The question Assuming one has obtained an eigenpair of a matrix via Lanczos, is it viable to simply orthogonalize a random vector against any known eigenvectors and use that as the Krylov seed in order to find orthogonal eigenvectors?
My comments Since eigenvectors are not necessarily orthogonal, just linearly independent, this implies that this method will only produce orthogonal eigenpairs (which would limit the number of solutions that Lanczos can produce). I have currently implemented this type of eigensearch which attempts to generate Krylov subspaces that do not contain known eigenpairs and I find myself getting the same eigenvalues quite frequently during one full matrix eigenpair solve. I think maybe degeneracy is occurring due to numerical rounding errors inherent in programming.
Some information on the types of matrices that I'm solving: They're hermitian and they're actually modes of a system. A fundamental concept in electromagnetics and quantum theory (the areas I'm using this solver in) is that the modes must be orthogonal. That's why I'm interested in orthogonal modes.

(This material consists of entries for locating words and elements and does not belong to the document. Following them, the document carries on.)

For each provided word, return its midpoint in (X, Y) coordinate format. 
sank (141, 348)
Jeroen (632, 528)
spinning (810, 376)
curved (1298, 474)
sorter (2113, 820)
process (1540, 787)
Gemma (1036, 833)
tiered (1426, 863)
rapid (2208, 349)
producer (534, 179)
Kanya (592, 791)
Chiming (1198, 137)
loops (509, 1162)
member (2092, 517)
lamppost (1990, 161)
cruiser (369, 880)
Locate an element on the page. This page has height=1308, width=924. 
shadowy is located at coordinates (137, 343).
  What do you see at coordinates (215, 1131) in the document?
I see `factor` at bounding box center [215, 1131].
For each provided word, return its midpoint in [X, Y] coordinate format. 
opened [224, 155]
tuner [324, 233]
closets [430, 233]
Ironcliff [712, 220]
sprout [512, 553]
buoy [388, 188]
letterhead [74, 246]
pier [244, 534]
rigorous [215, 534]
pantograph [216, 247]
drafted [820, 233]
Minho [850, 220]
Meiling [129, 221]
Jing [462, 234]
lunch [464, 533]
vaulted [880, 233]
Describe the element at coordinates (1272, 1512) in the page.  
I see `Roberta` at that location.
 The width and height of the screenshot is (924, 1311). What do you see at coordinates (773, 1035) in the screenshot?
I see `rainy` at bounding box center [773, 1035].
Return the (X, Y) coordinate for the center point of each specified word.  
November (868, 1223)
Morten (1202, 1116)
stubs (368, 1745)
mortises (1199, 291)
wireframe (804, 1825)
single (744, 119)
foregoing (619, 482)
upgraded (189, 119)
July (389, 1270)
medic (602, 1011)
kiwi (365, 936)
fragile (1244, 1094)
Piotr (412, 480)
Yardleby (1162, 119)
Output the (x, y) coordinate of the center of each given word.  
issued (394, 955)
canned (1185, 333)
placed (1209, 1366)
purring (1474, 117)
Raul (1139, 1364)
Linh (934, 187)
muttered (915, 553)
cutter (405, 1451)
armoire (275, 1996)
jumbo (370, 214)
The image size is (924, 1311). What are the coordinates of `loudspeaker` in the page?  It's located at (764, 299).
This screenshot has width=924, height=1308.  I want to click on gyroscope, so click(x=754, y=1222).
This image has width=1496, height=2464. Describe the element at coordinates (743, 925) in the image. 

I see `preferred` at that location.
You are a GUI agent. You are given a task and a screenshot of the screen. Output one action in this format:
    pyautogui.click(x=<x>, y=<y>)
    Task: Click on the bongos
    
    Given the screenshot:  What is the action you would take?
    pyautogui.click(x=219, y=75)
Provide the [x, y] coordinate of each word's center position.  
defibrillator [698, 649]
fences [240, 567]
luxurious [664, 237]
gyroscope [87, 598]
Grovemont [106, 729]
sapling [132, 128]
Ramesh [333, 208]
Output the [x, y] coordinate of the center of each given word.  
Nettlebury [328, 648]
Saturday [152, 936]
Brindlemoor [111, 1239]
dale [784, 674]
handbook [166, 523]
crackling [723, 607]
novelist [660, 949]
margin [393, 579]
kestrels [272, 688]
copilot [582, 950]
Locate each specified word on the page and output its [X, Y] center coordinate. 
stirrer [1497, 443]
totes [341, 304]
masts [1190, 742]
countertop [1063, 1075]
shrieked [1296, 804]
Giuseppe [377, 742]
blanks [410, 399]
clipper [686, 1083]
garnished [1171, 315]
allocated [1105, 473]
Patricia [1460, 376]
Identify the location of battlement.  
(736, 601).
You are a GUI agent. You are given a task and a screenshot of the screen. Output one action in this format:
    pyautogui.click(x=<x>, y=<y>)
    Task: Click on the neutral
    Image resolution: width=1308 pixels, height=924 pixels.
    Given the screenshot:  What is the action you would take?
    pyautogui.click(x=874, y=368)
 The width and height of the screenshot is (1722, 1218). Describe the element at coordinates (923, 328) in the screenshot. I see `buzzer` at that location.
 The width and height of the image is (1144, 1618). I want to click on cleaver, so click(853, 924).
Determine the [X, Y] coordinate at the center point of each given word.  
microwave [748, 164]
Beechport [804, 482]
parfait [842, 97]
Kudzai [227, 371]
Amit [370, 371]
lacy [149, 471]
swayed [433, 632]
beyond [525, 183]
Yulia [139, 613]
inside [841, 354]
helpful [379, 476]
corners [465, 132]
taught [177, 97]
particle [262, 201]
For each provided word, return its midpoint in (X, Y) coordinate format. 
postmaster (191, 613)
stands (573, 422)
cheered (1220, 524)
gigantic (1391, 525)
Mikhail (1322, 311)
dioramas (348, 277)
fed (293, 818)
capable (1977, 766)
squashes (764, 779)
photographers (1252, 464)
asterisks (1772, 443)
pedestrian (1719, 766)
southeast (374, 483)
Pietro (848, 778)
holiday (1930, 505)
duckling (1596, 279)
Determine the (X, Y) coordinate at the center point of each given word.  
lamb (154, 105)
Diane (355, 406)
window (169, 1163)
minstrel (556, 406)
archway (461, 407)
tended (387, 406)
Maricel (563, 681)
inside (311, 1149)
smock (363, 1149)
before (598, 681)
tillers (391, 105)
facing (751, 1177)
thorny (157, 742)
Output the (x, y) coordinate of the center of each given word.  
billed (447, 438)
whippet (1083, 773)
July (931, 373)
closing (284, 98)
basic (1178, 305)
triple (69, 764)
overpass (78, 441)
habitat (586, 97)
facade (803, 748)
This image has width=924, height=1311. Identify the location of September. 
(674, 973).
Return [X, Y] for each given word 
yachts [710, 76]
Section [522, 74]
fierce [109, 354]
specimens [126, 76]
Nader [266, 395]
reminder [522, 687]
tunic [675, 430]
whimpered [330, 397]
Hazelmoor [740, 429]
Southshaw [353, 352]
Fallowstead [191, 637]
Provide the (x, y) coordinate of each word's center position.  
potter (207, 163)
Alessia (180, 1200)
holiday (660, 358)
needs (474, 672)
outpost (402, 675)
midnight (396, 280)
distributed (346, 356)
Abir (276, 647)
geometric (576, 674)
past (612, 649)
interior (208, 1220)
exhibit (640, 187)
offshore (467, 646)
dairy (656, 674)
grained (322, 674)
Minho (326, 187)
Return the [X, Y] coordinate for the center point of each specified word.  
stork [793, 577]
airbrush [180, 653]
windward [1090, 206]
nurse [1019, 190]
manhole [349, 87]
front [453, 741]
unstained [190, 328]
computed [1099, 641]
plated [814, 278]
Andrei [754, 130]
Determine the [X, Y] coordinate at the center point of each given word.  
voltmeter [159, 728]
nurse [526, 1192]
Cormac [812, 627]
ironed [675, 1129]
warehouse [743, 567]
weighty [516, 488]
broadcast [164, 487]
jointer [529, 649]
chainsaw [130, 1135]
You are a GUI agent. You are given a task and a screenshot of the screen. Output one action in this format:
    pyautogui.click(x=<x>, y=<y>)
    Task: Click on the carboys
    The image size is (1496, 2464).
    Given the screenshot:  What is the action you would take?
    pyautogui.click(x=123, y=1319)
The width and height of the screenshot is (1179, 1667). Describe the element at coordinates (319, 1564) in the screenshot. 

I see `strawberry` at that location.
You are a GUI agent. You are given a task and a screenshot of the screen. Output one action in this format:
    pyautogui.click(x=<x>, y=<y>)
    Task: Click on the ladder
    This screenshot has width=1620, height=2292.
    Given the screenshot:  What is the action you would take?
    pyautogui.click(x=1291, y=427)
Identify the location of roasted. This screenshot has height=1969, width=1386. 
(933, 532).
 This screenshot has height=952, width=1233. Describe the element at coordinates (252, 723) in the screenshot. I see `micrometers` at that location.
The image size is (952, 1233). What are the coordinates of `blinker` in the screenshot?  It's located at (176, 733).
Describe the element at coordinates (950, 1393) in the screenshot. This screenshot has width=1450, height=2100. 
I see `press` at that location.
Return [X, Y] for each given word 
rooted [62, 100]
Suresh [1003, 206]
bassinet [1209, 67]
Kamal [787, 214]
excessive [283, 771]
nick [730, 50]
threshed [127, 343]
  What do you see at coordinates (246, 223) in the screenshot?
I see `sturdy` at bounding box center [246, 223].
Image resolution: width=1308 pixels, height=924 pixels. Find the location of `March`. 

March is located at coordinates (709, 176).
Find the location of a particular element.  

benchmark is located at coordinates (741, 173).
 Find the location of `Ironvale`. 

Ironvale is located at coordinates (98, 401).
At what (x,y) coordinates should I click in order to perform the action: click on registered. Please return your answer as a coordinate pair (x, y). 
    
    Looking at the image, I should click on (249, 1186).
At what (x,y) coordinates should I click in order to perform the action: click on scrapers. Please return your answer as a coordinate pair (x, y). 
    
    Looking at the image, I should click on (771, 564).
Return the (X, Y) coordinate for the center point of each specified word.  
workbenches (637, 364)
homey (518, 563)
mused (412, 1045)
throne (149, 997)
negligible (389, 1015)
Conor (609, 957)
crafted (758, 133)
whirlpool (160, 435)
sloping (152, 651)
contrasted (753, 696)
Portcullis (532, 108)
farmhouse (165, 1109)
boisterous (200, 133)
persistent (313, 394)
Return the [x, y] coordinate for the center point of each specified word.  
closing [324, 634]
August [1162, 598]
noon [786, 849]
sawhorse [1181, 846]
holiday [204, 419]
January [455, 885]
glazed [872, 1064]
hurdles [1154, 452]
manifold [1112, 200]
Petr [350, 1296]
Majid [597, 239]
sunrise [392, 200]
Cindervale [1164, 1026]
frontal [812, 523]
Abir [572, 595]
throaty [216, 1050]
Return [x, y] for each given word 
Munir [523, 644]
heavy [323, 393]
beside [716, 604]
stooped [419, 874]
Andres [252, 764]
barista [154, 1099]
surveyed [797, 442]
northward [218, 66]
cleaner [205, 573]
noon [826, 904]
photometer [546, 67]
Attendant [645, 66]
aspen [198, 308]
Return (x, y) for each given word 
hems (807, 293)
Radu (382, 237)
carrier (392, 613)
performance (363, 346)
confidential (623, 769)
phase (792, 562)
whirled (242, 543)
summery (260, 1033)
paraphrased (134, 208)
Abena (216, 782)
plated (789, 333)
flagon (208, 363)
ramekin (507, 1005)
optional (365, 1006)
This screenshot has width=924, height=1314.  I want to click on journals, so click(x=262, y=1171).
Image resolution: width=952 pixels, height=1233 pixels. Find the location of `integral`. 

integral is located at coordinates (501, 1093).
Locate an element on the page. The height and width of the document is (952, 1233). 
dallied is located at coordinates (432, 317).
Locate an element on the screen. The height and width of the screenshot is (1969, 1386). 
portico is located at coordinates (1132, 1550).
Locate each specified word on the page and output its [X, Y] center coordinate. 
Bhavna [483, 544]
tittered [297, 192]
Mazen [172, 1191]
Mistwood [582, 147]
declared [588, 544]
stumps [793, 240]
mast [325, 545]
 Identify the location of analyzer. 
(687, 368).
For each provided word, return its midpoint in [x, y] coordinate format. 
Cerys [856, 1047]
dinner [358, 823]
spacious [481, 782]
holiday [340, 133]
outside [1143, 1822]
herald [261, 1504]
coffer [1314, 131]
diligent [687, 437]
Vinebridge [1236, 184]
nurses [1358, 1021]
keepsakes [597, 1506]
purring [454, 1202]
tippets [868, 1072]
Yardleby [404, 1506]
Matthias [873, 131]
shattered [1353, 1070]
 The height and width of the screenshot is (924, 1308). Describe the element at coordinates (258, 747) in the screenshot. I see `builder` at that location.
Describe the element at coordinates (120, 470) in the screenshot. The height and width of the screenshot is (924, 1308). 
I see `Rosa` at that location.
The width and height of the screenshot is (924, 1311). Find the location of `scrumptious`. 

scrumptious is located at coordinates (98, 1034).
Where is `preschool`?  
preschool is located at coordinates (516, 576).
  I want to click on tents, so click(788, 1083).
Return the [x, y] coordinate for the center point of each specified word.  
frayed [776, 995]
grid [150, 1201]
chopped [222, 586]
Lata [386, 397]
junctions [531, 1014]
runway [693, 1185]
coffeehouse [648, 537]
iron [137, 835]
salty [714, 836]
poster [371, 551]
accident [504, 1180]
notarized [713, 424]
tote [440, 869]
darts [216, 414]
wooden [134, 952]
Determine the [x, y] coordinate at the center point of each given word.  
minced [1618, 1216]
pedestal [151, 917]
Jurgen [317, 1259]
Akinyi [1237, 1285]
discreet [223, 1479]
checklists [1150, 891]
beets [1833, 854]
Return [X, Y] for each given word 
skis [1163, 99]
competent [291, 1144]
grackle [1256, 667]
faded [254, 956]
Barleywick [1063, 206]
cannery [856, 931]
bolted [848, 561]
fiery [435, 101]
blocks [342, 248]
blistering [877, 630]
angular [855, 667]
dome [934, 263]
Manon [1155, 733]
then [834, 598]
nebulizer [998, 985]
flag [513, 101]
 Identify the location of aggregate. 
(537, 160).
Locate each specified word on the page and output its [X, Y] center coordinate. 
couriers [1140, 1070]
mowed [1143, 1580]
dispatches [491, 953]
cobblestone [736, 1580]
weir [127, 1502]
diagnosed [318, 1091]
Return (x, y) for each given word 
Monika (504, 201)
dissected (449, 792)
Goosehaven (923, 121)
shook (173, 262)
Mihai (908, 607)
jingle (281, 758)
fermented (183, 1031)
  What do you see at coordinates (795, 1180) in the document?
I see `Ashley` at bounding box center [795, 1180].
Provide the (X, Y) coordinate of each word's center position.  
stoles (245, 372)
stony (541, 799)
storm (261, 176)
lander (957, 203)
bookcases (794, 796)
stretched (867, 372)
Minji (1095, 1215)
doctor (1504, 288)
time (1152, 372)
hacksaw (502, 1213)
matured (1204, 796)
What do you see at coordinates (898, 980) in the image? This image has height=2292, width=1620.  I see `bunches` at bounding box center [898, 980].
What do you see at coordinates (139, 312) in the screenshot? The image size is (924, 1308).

Other details that might help nail my potential misunderstandings about Lanczos I'm using Gram-Schmidt to find a new vector that is orthogonal since any known eigenvectors will be unchanged by the process as they are already orthogonal. Only the new random vector will be modified and made to be orthonormal to the known set of eigenvectors.
The Krylov subspace generated via Lanczos is created by starting with an random initial vector. I'm thinking that if you modify the initial guess vector to be orthogonal to known eigenvectors that you can generate a Krylov subspace which does not contain the known eigenpairs.
Any comments on my statements where I'm not technically correct or blatantly wrong would be extremely helpful.